Ostatnia
impreza Wojtka Stolarza Podłogowego
Spojrzałem
właśnie na przejechanego kota, który leżał pod kościołem w rowie, wtedy
zadzwoniło urządzenie przekazujące głos na odległość i z tego magicznego
pudełka usłyszałem drżący głos:
-Chciałam tylko powiedzieć,
że Wojtek się wykończył. Znaczy się obumarł mnie, to się stało wczoraj
Zaniemówiłem, nie chciałem
wierzyć, że Wojtek leży tam w tym Murowie, jak ten kot tutaj w Cisnej. Żona
Wojtka opowiedziała mi tę tragedię, a było mniej więcej tak:
-Panie Rafale, Wojtuś wrócił
z pracy o siedemnastej, jak zwykle jadł obiad i układał sobie w swoim zeszycie
plan pięćdziesiątych urodzin, weszło mu to już w nawyk, że rozrysowywał stoły
ustawione za Siekierezadą i marzył:
-Tutaj posadzę Janka Rapera
ze Zgrzewką, a tutaj
Panie Rafale, on miał ten
swój zeszyt z kaczorem Donaldem na okładce, osiemdziesięciokartkowy już prawie
zapisany, ale ciągle jeszcze coś poprawiał i tak się cieszył jak dziecko, że to
będzie najpiękniejsza impreza, ta jego pięćdziesiątka, z tymi wszystkimi menelami
z Cisnej. Panie Rafale tylko, co on zesztywniał, to ja od razu przewiesiłam te
obrazy na ścianie, bo te konie się mają rozbiegać w przeciwnych kierunkach i w
praktyce, o proszę! Wyszło na moje. Ale powracając do okoliczności odejścia
Wojtka… Jadł właśnie zupę pomidorową i pytał się mnie czy Darka z Sabą ma
posadzić koło Brega i czy psy nie będą się zaczepiały. I nagle podniósł łyżkę
do góry, tak na całe wyciągnięcie ręki i tak zastygł. Wyglądał trochę jak ta
statua wolności, tylko trochę grubsza, podeszłam, patrzę, a on nie żyje. I tak
siedział z tą ręką w górze. No nie uwierzy pan, tak siedział, ale wstał
jeszcze, ale jak nieżywy wstał, no przecież mówię, wstał tak, nieżywy, wylał
zupę z miski i nałożył sobie ją na głowę i jak żołnierz na polu bitwy krzyczał:
-Umarłem za chwałę, ale nie
za medale, umarłem dla Was, menele, oto jam, Wojtek Stolarz Podłogowy odchodzę
w nieznane.
I nic nie oddychał, no nic…
puls nawet badałam i lusterko do ust przystawiałam, martwy był jak przemawiał…
-To lekarza mogła pani
wezwać!
-A, co zrobiłam? Od razu
zadzwoniłam, przyjechał medyk z Brzegu, zbadał ciało i orzekł zgon
stuprocentowy. Zapytał się o dane i Wojtek je mu podał. Miejsce urodzenia,
PESEL, NIP i ubezpieczenie.
-To nie zdziwił się doktor,
że umarły mówi?
-Ani trochę, lekarz
oświadczył, że nie takie widział cuda.
-I, co było dalej proszę
pani?
-Wojtek przewrócił szafę na
ubrania, wyrzucił z niej wszystko, położył się w niej, zamknął drzwiczki i
rzekł: „oto moja trumna, oto mój sarkofag, napiszcie tylko kredą, że jam tu
spoczął”.
-To wzięłam kredę i
napisałam: „Jam tu spoczął”, jak on to zobaczył z tamtej strony? Nie wiem. Ale
wydarł się: „Nie kurwa „Jam”, tylko Wojtek Stolarz Podłogowy!”

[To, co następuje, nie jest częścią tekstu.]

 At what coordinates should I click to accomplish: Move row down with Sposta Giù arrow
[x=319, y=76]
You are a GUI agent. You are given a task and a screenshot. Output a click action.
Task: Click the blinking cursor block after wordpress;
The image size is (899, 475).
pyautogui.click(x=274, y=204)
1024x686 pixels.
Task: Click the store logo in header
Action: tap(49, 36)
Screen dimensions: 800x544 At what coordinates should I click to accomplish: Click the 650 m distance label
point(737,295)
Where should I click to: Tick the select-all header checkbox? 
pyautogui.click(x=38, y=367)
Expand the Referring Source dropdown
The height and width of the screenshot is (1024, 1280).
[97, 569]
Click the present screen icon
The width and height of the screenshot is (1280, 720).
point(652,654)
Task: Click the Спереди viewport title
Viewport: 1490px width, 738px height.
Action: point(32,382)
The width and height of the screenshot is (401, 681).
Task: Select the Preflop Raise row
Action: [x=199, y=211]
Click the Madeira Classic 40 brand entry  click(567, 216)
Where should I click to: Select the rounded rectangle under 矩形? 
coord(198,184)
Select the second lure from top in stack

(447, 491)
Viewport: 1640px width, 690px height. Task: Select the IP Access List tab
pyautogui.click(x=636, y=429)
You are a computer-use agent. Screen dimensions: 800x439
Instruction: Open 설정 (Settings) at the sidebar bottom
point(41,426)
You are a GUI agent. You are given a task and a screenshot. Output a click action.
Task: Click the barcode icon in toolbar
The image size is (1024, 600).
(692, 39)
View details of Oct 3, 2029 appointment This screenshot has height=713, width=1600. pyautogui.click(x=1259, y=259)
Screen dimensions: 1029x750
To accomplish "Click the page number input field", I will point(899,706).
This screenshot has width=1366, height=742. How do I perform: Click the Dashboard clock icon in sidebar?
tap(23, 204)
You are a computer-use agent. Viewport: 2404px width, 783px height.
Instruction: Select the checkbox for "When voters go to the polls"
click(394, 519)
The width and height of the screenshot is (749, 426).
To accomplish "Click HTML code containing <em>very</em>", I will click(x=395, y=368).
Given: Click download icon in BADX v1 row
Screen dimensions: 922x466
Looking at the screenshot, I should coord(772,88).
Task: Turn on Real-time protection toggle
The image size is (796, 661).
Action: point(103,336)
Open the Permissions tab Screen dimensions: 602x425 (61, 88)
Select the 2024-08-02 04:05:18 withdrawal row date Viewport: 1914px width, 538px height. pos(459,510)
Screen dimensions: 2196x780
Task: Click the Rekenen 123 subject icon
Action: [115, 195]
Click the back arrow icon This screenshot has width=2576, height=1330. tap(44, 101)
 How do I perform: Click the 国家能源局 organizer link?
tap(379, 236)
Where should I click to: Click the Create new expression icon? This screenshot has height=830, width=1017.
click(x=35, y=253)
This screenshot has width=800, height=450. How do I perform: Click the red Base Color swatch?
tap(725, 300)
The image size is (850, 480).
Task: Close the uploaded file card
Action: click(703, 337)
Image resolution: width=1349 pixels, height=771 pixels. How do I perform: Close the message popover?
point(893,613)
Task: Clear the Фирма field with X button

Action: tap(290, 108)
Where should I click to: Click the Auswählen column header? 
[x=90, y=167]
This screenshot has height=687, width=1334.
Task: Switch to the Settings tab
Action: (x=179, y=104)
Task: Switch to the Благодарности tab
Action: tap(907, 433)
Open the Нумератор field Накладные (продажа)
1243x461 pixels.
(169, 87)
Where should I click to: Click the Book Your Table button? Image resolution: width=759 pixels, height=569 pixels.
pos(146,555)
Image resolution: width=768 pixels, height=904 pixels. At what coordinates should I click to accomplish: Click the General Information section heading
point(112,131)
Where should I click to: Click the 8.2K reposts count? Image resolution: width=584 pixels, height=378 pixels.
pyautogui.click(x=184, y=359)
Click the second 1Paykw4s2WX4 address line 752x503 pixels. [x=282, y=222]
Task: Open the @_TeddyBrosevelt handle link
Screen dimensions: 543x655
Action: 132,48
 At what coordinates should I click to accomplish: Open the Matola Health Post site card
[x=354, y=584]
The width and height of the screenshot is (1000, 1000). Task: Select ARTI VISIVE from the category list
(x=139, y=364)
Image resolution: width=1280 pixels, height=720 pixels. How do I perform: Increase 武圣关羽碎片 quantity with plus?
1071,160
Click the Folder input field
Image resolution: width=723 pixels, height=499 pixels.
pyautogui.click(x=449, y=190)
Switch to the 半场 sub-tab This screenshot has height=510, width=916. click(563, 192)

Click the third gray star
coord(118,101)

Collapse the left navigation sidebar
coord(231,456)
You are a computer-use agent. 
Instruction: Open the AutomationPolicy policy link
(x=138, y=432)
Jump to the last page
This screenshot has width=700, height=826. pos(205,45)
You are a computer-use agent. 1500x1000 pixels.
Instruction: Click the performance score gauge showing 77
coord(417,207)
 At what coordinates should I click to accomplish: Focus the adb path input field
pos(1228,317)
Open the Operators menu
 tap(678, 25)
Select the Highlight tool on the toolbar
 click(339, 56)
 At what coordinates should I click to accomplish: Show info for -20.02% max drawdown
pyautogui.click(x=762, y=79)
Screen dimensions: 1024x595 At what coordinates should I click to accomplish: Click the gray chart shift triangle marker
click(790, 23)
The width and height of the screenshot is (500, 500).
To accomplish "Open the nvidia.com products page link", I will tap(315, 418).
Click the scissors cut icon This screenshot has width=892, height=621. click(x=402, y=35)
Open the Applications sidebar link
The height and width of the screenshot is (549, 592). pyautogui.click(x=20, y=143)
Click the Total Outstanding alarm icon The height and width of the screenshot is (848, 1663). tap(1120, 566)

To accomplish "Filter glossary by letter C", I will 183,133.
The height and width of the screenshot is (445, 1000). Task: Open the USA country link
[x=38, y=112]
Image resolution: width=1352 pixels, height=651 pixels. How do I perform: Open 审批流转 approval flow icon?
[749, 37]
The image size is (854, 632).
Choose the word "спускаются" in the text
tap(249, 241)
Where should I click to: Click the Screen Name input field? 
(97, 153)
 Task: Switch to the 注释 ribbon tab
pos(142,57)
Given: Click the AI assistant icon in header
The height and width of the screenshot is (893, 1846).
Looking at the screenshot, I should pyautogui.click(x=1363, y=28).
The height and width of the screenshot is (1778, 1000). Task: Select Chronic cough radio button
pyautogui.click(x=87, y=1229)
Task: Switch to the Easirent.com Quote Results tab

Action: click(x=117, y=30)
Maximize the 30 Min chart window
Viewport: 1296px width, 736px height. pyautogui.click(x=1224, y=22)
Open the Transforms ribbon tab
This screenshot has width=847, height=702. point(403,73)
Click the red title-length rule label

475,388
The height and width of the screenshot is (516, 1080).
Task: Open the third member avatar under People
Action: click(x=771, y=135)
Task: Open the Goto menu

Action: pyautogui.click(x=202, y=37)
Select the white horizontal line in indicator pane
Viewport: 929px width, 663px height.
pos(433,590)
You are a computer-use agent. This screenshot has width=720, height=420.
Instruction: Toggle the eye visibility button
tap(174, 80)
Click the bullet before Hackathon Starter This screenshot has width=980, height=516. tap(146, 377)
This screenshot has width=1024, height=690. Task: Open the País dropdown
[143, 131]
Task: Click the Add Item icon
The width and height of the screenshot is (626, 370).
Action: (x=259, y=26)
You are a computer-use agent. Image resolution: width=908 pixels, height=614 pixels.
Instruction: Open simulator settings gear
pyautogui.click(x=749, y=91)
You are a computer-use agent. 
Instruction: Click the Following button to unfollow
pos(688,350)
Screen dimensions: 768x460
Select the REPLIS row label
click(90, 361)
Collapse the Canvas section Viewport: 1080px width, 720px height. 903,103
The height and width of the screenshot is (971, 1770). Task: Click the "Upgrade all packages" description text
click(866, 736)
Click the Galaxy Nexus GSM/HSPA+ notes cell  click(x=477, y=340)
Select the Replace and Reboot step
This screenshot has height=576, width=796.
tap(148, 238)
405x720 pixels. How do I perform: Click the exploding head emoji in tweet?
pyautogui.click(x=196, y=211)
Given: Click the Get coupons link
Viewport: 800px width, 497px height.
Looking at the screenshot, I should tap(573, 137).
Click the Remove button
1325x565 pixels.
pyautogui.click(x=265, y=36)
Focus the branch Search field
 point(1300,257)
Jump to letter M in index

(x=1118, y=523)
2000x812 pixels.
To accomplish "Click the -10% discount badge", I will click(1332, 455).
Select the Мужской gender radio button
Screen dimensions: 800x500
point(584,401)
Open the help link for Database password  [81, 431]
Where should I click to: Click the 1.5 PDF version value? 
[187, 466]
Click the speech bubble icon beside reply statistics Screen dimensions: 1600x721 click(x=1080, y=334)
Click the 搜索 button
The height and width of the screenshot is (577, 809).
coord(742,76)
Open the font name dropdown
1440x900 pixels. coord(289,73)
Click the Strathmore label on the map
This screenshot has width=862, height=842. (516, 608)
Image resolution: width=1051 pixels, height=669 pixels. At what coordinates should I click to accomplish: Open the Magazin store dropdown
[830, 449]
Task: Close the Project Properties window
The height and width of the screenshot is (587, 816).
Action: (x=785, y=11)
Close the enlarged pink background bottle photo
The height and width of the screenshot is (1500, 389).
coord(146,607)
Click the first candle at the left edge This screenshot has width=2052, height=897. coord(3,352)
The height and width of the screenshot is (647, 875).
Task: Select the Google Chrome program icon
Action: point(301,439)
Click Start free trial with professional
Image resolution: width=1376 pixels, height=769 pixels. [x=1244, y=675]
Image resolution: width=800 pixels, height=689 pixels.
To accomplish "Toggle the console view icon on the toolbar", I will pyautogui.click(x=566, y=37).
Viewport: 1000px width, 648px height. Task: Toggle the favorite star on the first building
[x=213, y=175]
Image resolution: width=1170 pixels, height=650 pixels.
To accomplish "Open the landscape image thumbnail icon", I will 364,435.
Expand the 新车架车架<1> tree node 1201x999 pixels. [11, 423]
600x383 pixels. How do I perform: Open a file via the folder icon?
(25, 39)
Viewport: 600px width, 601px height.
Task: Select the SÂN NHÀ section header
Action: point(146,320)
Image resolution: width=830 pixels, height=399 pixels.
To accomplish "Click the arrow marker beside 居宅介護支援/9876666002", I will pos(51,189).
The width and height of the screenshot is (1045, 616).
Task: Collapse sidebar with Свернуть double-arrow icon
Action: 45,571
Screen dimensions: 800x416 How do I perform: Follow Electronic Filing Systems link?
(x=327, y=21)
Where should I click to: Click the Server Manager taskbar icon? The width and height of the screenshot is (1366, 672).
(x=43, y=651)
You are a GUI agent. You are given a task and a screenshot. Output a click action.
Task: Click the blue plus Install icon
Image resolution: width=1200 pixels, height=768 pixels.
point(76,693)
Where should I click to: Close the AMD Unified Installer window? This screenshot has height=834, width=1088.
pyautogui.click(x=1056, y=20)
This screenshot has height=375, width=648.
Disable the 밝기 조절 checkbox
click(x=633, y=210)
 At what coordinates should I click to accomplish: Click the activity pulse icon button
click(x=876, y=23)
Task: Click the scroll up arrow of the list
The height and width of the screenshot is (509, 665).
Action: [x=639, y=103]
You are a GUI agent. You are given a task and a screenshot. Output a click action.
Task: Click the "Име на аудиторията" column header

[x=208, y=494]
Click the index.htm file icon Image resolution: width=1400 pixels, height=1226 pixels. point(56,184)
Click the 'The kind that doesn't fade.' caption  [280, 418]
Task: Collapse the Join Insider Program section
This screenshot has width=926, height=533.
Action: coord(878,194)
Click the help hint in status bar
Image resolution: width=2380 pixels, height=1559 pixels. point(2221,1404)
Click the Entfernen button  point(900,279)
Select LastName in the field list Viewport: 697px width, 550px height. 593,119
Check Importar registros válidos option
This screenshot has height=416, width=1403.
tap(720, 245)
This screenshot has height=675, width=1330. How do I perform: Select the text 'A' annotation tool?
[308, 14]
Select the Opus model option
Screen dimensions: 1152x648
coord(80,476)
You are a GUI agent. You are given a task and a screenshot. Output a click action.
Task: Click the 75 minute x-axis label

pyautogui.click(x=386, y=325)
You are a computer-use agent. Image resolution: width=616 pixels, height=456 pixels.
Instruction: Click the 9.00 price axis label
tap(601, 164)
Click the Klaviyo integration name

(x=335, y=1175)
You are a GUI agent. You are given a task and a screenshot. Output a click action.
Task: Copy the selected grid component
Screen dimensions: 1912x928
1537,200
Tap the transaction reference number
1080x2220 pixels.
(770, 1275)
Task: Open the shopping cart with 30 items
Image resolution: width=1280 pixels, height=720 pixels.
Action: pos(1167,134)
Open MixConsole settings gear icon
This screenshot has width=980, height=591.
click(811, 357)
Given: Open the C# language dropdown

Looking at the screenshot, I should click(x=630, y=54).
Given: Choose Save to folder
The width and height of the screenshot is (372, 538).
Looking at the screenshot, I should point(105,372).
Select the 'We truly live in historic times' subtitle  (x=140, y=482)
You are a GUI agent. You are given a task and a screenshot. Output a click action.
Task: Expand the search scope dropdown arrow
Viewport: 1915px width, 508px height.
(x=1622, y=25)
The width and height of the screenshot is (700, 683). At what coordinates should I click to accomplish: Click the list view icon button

-To szybko poprawiłam i on
rzekł: „No.”.
-A miał jakąś ostatnią wolę?
-Tak. Ciało swe nakazał
wystawić w Brzegu na widok publiczny w tej szafie, to zawiozłyśmy go tam z
sąsiadką i postawiłyśmy w pionie przy sklepie z obuwiem, przez cały dzień
ludzie narzucali kilka stówek, bo myśleli, że Wojtek żebrze na swój pochówek.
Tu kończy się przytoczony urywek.